I would like each line of the data that holds the word "showing" copied out.

(Beginning of SOURCE INFORMATION)

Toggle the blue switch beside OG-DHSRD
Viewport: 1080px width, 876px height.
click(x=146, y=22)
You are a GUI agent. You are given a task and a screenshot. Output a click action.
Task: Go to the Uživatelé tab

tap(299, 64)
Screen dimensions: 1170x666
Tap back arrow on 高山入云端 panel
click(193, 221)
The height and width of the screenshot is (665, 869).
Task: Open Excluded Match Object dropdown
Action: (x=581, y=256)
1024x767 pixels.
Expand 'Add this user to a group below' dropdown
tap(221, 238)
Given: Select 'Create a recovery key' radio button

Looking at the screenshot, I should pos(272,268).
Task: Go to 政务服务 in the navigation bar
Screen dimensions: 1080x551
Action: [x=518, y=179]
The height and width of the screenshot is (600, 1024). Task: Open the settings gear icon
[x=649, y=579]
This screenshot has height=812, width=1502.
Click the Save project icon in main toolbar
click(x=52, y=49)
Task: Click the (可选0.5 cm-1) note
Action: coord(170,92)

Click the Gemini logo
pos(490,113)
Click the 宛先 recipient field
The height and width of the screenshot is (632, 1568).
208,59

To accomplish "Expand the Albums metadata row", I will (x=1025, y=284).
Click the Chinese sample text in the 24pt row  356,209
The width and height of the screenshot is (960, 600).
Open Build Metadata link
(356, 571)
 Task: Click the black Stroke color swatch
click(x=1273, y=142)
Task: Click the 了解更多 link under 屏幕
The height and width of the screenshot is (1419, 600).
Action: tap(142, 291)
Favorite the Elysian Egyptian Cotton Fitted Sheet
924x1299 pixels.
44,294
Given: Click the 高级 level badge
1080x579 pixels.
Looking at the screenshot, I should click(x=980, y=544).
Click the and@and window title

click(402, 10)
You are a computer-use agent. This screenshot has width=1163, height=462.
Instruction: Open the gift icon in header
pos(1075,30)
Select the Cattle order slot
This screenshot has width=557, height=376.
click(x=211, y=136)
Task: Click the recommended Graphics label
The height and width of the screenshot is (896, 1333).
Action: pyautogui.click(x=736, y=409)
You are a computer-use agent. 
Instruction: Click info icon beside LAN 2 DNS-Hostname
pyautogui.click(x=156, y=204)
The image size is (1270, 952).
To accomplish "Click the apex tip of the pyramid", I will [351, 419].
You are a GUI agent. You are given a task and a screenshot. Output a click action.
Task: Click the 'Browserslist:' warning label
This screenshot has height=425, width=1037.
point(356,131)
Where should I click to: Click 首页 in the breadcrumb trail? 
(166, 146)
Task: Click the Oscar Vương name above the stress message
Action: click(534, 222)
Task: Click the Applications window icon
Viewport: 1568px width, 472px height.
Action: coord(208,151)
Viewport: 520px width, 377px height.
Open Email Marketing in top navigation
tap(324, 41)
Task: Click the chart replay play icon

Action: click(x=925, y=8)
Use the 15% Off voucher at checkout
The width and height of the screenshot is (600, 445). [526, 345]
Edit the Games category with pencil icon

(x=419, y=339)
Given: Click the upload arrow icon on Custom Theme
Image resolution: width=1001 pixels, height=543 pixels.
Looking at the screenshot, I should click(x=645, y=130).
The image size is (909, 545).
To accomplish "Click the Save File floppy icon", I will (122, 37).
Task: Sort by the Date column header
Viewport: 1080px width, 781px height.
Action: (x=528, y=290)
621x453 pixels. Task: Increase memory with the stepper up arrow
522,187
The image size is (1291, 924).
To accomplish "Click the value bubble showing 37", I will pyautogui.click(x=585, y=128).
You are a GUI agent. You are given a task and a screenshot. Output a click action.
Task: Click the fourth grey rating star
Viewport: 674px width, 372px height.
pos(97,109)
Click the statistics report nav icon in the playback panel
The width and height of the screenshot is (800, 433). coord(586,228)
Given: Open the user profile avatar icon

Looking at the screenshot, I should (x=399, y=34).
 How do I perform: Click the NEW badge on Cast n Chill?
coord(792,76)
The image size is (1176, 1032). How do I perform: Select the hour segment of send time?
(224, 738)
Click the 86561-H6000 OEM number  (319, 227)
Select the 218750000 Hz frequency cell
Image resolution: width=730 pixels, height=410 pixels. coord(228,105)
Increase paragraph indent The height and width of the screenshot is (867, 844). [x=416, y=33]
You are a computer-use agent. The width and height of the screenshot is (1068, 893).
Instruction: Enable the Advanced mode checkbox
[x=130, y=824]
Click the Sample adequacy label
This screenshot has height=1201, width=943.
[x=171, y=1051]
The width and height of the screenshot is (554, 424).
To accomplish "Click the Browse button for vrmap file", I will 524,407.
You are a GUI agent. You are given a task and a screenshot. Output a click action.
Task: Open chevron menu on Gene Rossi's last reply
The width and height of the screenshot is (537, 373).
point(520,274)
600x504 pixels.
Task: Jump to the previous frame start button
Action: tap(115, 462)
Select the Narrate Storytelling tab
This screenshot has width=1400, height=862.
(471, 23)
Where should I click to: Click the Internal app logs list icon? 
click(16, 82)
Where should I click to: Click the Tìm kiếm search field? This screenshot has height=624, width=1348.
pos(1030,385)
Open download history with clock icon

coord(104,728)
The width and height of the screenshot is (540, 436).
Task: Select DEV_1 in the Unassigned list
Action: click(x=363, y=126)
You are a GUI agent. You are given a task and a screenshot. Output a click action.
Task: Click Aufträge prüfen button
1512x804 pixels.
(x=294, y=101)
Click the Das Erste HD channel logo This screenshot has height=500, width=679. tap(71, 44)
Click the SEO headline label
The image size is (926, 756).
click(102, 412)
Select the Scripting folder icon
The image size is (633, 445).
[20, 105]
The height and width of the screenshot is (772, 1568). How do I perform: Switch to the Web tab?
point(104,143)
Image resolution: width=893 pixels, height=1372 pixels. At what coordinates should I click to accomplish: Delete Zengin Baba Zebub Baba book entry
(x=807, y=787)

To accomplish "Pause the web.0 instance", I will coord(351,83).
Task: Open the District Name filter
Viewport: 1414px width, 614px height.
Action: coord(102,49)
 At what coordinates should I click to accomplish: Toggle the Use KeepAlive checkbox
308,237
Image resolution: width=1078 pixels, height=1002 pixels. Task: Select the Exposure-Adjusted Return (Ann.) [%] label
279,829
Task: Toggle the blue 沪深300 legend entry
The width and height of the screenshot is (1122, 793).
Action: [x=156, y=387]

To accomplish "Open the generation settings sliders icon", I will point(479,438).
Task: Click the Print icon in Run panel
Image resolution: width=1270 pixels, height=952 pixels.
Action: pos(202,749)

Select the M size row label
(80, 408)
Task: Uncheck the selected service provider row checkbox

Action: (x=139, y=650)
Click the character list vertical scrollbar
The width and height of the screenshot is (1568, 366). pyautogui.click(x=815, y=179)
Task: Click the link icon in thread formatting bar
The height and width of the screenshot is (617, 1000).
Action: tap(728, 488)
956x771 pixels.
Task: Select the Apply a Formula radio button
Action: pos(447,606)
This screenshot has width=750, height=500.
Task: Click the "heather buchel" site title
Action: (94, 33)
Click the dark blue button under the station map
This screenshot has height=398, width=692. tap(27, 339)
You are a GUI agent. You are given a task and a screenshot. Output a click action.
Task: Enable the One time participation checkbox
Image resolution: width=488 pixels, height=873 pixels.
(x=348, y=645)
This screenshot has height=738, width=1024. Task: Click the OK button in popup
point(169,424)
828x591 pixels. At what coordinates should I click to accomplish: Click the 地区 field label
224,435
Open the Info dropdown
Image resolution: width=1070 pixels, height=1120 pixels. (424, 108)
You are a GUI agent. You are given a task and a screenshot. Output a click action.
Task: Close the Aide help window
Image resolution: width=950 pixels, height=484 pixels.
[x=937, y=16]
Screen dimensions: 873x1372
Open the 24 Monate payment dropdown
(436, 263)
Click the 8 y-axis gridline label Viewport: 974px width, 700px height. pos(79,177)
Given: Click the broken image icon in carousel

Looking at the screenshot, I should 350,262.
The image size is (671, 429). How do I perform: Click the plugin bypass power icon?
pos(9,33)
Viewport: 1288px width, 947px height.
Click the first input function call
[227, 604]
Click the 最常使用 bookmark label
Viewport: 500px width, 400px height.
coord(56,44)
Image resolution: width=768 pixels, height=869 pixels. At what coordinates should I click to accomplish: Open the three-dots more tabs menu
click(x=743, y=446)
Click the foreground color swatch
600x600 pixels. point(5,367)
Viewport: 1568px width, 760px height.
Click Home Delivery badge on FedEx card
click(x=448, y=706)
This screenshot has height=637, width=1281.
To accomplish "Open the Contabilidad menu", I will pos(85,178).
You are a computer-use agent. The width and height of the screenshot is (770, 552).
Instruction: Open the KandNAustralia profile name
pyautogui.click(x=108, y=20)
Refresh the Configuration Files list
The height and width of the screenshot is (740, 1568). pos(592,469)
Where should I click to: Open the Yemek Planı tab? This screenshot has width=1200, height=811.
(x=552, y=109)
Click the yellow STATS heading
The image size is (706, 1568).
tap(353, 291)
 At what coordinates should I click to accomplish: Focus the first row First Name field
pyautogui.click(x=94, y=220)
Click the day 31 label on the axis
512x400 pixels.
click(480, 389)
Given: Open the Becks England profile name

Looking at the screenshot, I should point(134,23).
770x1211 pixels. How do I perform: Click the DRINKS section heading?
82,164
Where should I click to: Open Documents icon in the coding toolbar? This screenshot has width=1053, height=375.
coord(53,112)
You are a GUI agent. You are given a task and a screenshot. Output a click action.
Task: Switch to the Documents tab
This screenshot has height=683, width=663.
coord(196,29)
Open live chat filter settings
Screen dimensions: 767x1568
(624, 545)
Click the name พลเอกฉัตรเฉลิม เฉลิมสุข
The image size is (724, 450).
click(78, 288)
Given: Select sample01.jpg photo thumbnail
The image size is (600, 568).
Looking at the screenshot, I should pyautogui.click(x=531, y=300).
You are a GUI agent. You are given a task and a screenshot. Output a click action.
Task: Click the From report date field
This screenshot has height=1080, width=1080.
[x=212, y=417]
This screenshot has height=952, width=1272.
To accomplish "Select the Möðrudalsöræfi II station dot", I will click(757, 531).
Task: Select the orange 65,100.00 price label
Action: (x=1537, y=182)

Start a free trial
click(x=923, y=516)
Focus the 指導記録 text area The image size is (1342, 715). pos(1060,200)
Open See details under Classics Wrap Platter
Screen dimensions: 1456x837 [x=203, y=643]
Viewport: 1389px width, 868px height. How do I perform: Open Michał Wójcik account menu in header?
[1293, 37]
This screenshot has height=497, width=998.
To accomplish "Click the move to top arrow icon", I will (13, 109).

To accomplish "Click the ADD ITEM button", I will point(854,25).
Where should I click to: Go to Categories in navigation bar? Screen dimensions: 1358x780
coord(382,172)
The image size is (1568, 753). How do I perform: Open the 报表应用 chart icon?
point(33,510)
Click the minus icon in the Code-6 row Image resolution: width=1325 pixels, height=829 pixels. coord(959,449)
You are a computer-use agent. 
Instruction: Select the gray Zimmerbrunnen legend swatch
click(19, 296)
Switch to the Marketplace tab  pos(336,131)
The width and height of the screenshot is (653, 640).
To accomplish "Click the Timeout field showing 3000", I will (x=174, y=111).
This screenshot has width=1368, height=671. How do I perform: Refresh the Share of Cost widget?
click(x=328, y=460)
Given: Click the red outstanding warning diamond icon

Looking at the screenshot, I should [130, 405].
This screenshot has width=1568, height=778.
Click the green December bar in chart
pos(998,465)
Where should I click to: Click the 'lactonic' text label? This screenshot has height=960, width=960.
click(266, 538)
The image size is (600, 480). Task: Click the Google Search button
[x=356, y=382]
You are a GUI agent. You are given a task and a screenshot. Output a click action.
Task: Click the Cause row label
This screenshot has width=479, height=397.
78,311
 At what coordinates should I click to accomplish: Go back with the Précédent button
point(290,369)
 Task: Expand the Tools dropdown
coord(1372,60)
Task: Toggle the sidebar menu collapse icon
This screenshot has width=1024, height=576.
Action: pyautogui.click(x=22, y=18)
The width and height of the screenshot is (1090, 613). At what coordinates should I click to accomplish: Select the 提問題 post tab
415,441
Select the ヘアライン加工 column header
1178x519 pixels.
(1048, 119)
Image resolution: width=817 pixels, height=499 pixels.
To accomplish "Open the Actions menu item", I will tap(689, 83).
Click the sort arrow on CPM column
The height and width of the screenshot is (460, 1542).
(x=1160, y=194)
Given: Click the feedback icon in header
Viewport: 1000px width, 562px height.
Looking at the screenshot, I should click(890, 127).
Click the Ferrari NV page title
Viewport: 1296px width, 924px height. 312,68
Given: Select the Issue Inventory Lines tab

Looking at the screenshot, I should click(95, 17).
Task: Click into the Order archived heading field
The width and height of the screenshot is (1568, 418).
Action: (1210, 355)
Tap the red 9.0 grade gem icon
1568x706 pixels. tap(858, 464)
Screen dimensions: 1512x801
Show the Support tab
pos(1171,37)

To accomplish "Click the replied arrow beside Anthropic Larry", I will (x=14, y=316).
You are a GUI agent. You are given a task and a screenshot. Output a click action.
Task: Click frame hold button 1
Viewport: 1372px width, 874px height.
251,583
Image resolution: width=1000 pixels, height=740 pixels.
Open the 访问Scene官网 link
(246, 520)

(End of SOURCE INFORMATION)

§ RESULT
To accomplish "Click the value bubble showing 37", I will pyautogui.click(x=585, y=128).
To accomplish "Click the Timeout field showing 3000", I will (x=174, y=111).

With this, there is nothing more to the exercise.